Repo: https://t.co/HPxo0ICGoJ
Install: openclaw plugins install clawhub:@nk3750/openclaw-clawlens
This is exactly the layer ClawLens is trying to make visible.
Local audit trail for OpenClaw sessions/tool calls + risk scoring + attention queue, so repeated risky behavior can become block / approval / notify guardrails.
Install:
openclaw plugins install clawhub:@nk3750/openclaw-clawlens
Local first and open source: https://t.co/iBVc7A03vy
Once agents can search X, browse, and run tools, I really want a clean “what happened?” layer.
That’s why we built ClawLens — local dashboard for OpenClaw tool calls, sessions, risk signals, and guardrails.

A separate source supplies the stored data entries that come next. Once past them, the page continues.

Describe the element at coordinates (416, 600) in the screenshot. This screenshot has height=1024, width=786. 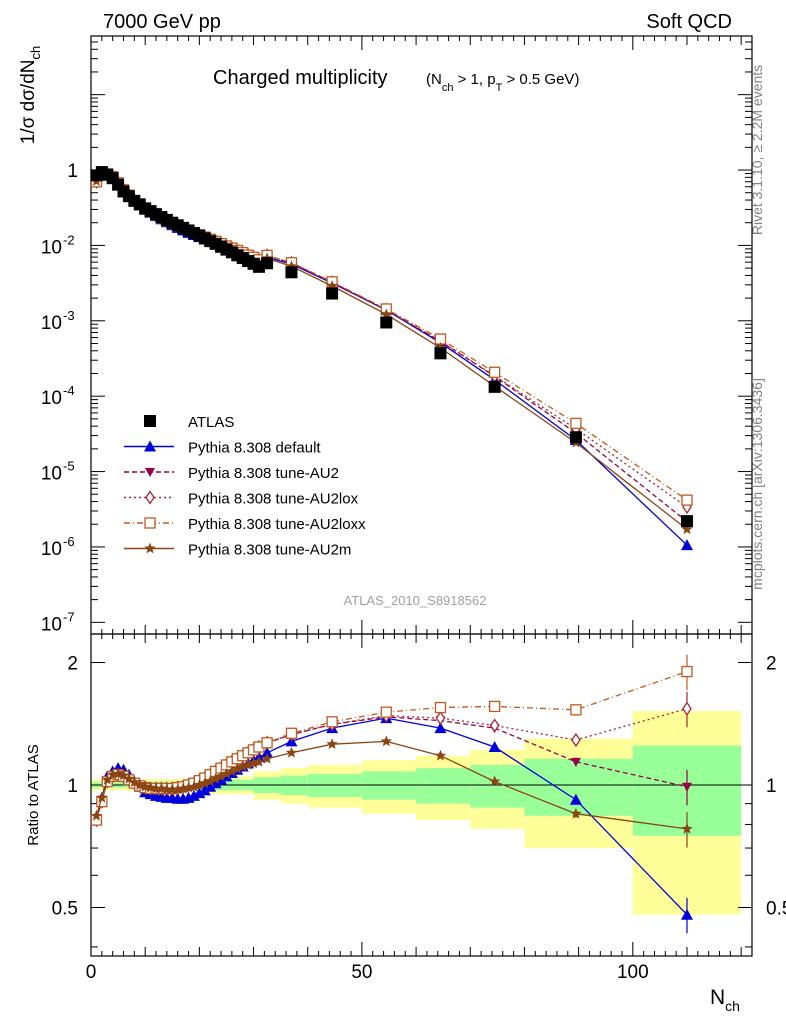
I see `analysis-label: ATLAS_2010_S8918562` at that location.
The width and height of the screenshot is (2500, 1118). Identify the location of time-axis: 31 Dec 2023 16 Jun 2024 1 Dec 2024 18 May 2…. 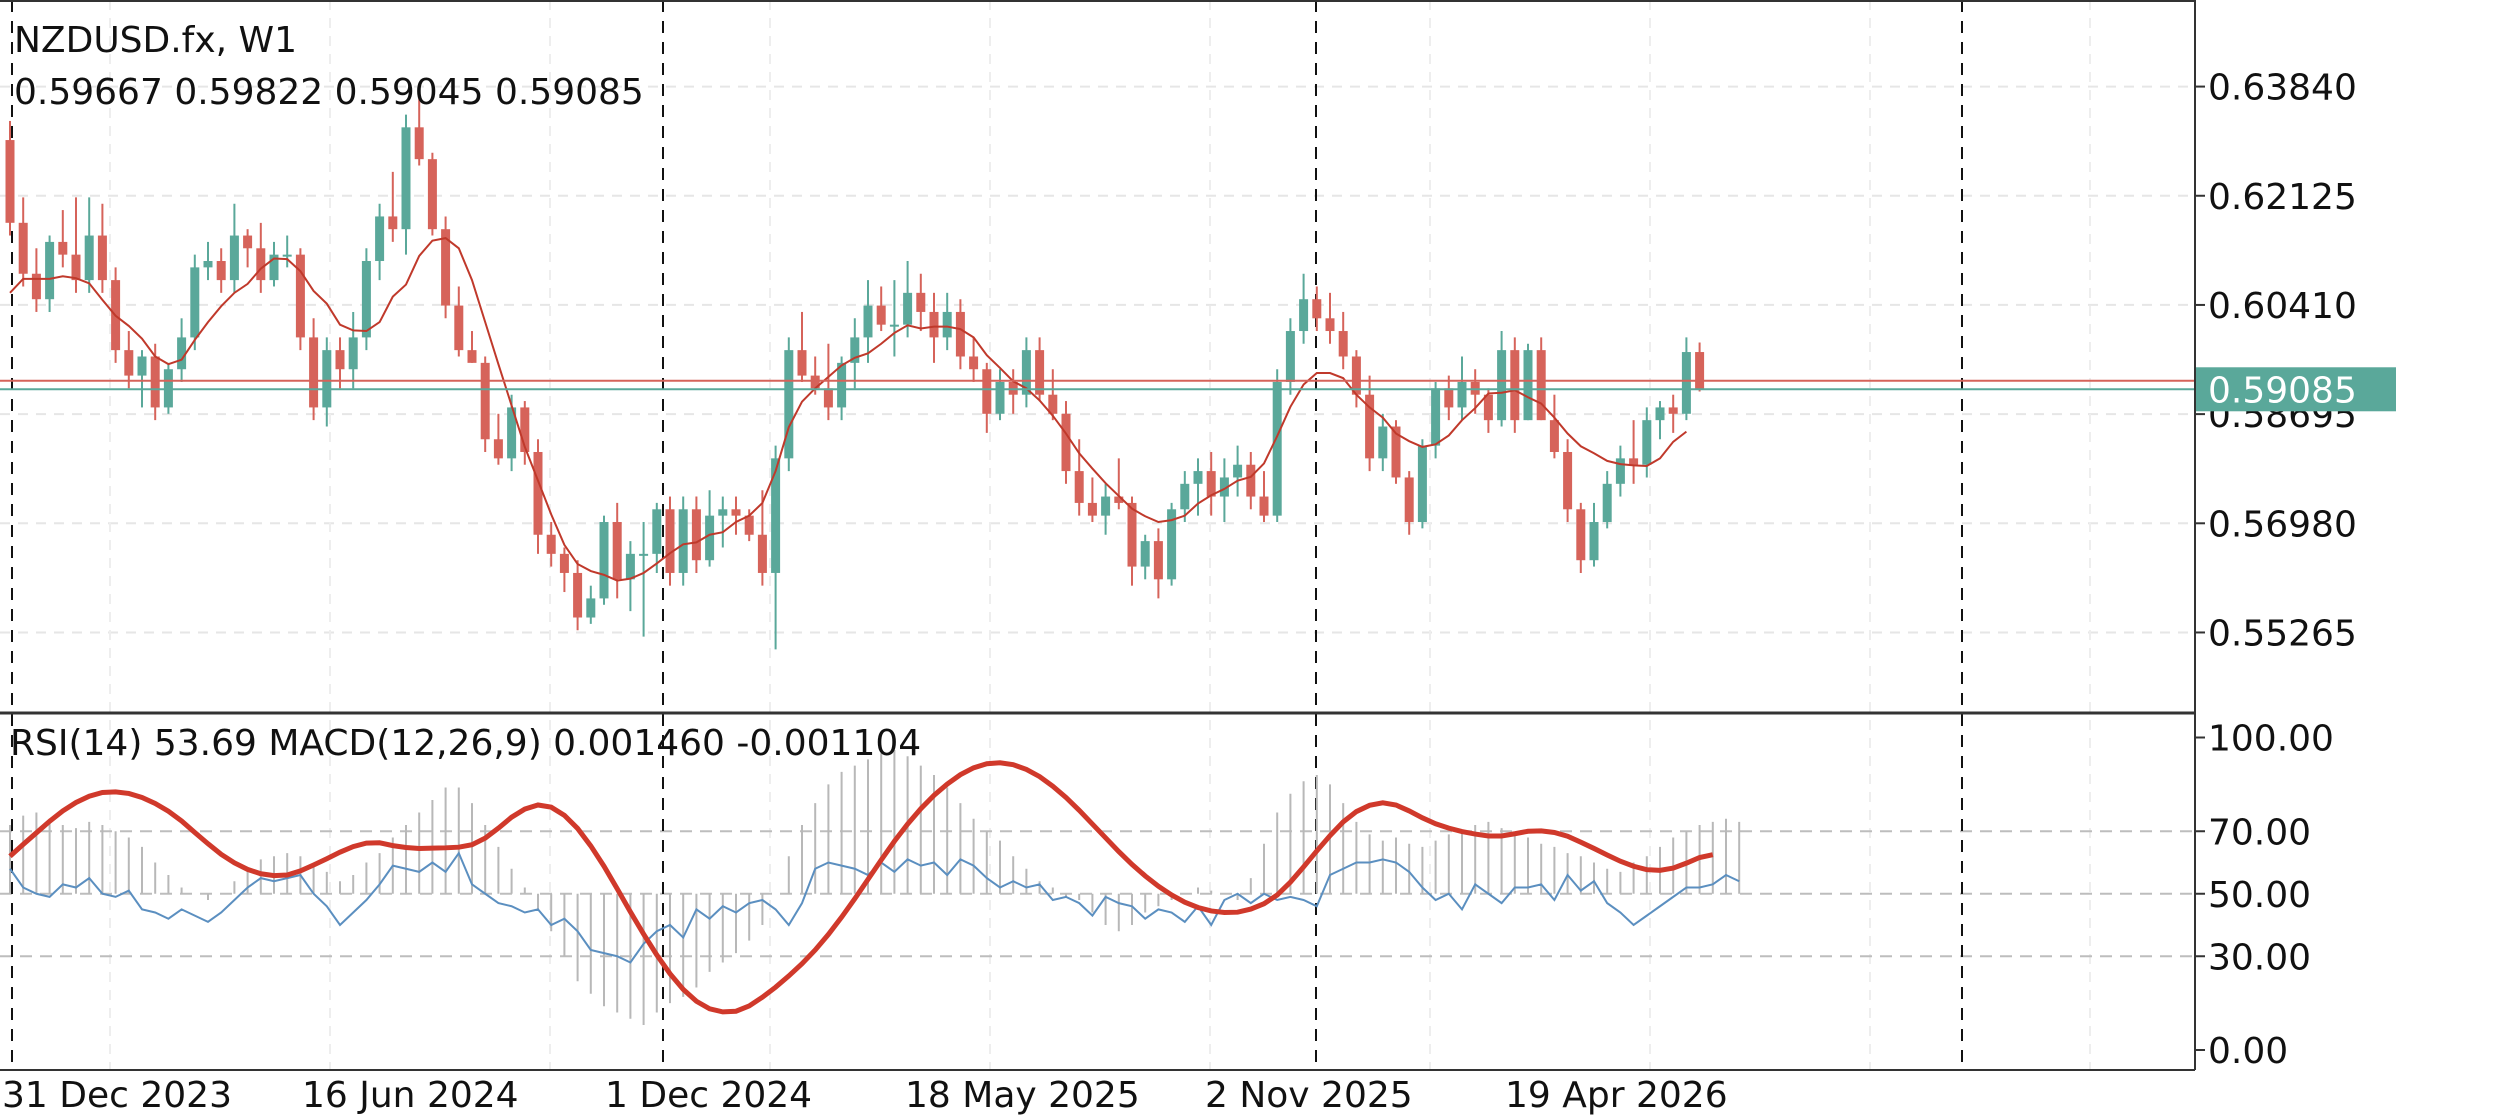
(865, 1096).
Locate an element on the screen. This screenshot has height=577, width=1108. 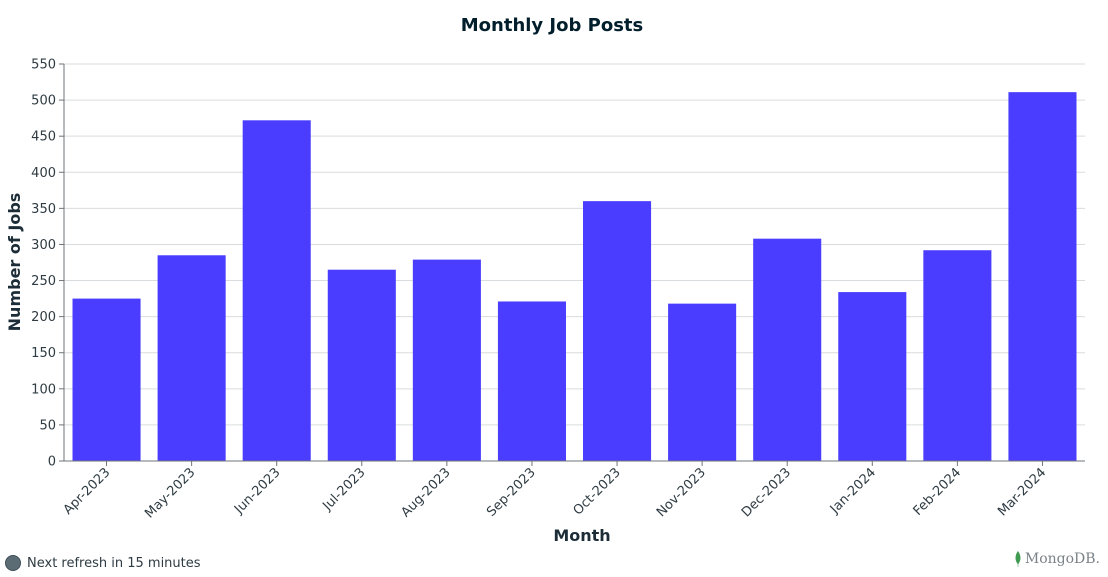
x-tick-label: Sep-2023 is located at coordinates (512, 492).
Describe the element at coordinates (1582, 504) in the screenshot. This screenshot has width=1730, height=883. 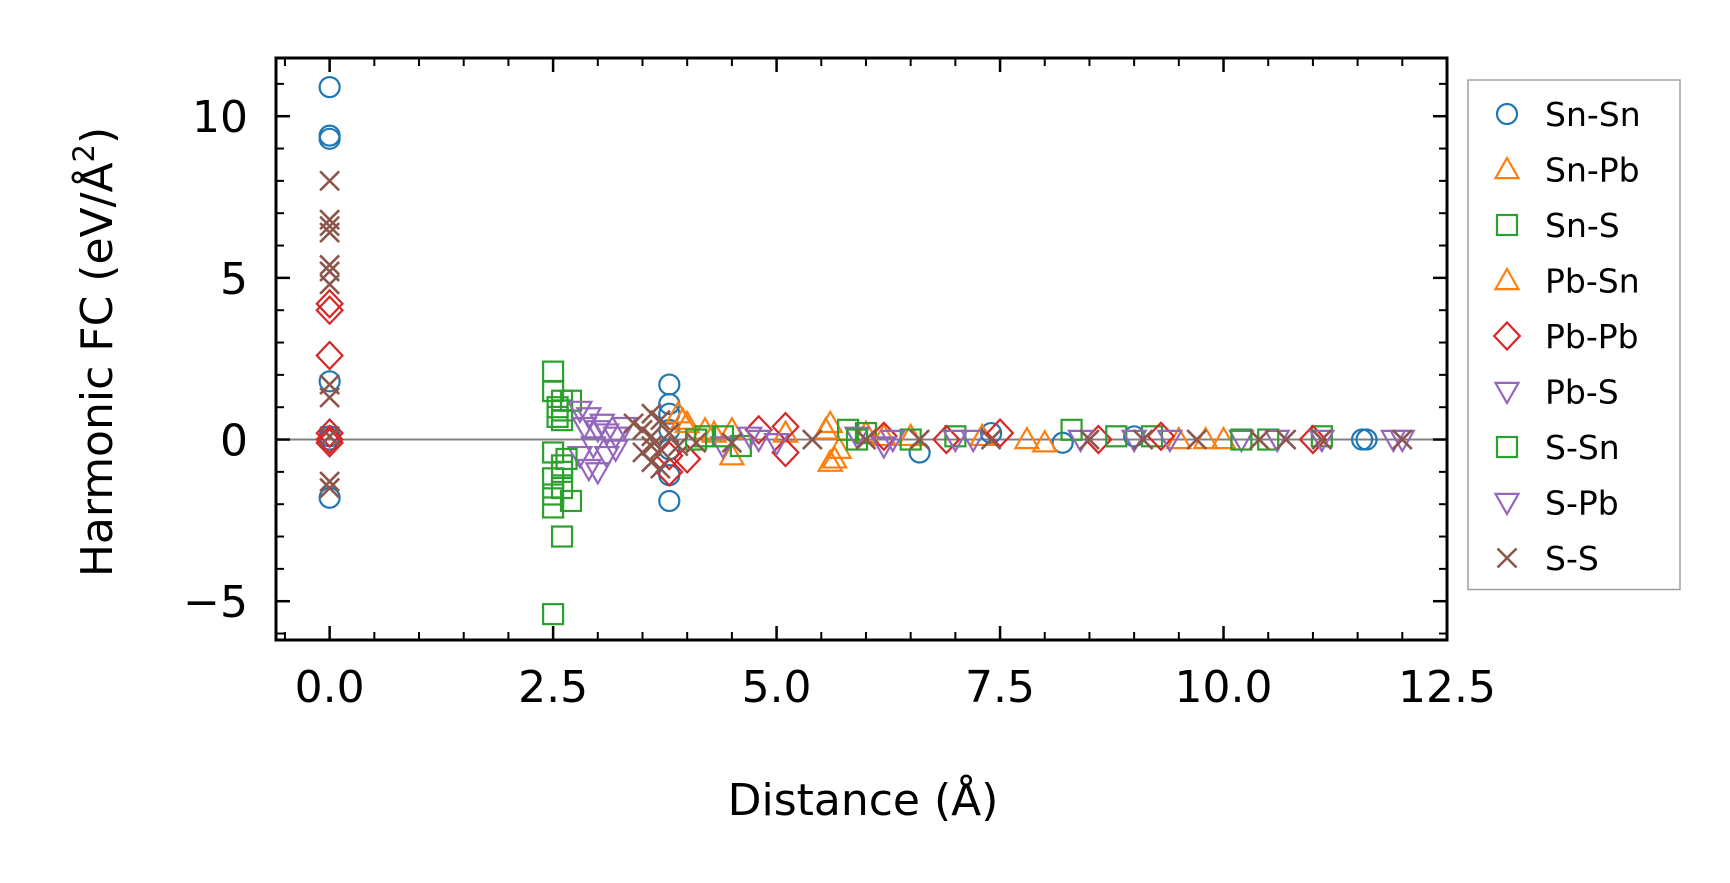
I see `legend-label: S-Pb` at that location.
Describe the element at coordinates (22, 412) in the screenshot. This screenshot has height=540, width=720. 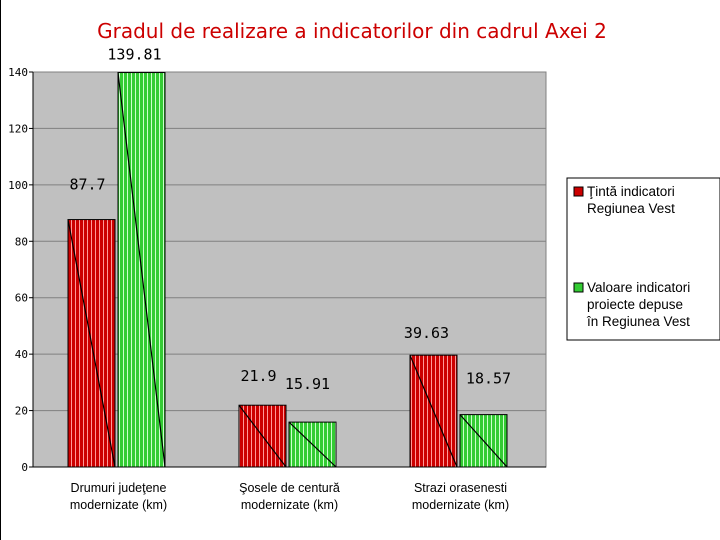
I see `y-tick-label: 20` at that location.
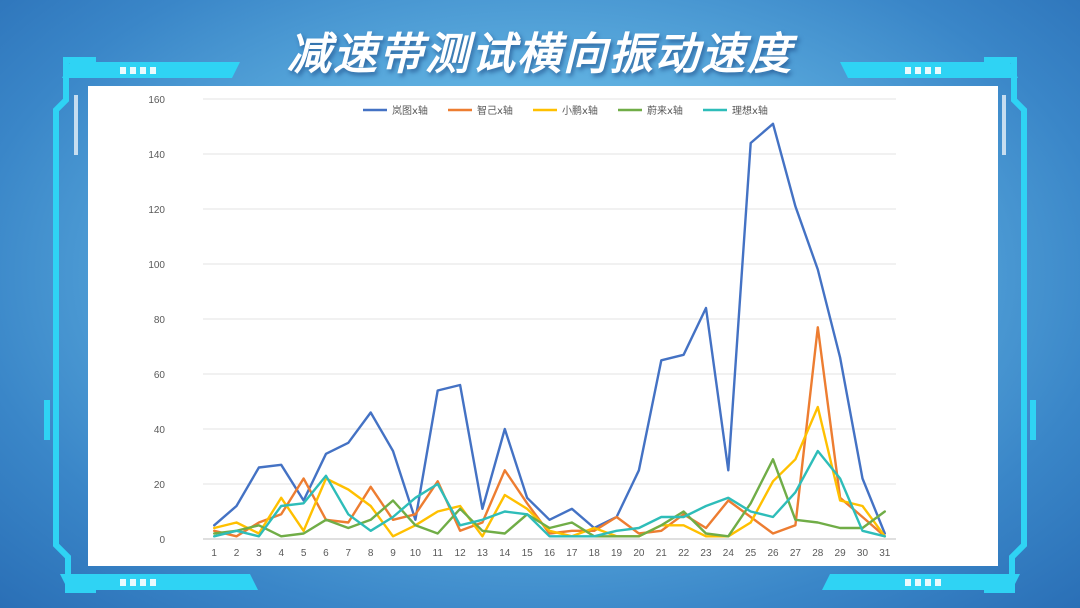 This screenshot has width=1080, height=608. I want to click on x-tick-label: 1, so click(214, 554).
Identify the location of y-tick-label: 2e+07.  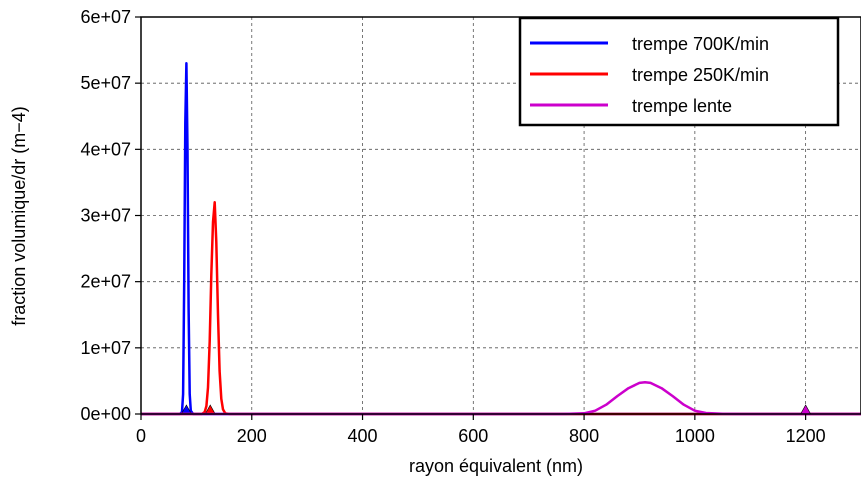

openclaw plugins install clawhub:@nk3750/openclaw-clawlens
https://t.co/iBVc7A03vy
This makes agent activity way more powerful — and also makes observability and guardrails more important.
We built ClawLens for OpenClaw as a local flight recorder: sessions, tool calls, params, risk signals, audit trail, and guardrails.
openclaw plugins install clawhub:@nk3750/openclaw-clawlens
Crazy full-circle moment.
Stared at the default macOS Sonoma wallpaper today, had massive déjà vu, and dug through my old photos.
Turns out it’s the exact Kerala–Tamil Nadu border catchment area I rode through on my KTM back in 2018.
Guess Apple and I share the same taste in views 🌲
@OmarShahine@openclaw Love this direction. We just shipped ClawLens, an OpenClaw plugin that lines up with this: local visibility into agent/tool activity, risk scoring, audit trails, and optional guardrails at the tool-call boundary.
Repo: https://t.co/HPxo0ICGoJ
ClawHub: https://t.co/JOtaqrykkm
AI agents can now work for hours while you are away.
The hard part is seeing the work: which tools ran, what params were passed, which session it happened in, and what needs review.
We built ClawLens for OpenClaw: a local flight recorder for agent tool calls.
It shows sessions, tool params, risk scores, attention items, and audit history. From there, you can turn real behavior into guardrails: block, require approval, or allow with notification.
Install:
openclaw plugins install clawhub:@nk3750/openclaw-clawlens
If you run OpenClaw agents, I want blunt feedback: what visibility is still missing?
The basic workflow:
1. See every agent tool call in a local dashboard
2. Inspect the session, params, risk score, and audit trail
3. Spot repeated or risky behavior
4. Turn it into a guardrail
Guardrails can block, require approval, or allow + notify.
We are so back! 🔥 Codex 5.5 combined with OpenClaw is absolutely incredible. Huge shoutout to @steipete , @vincent_koc , @cherry_mx_reds , and the rest of the team for the amazing work!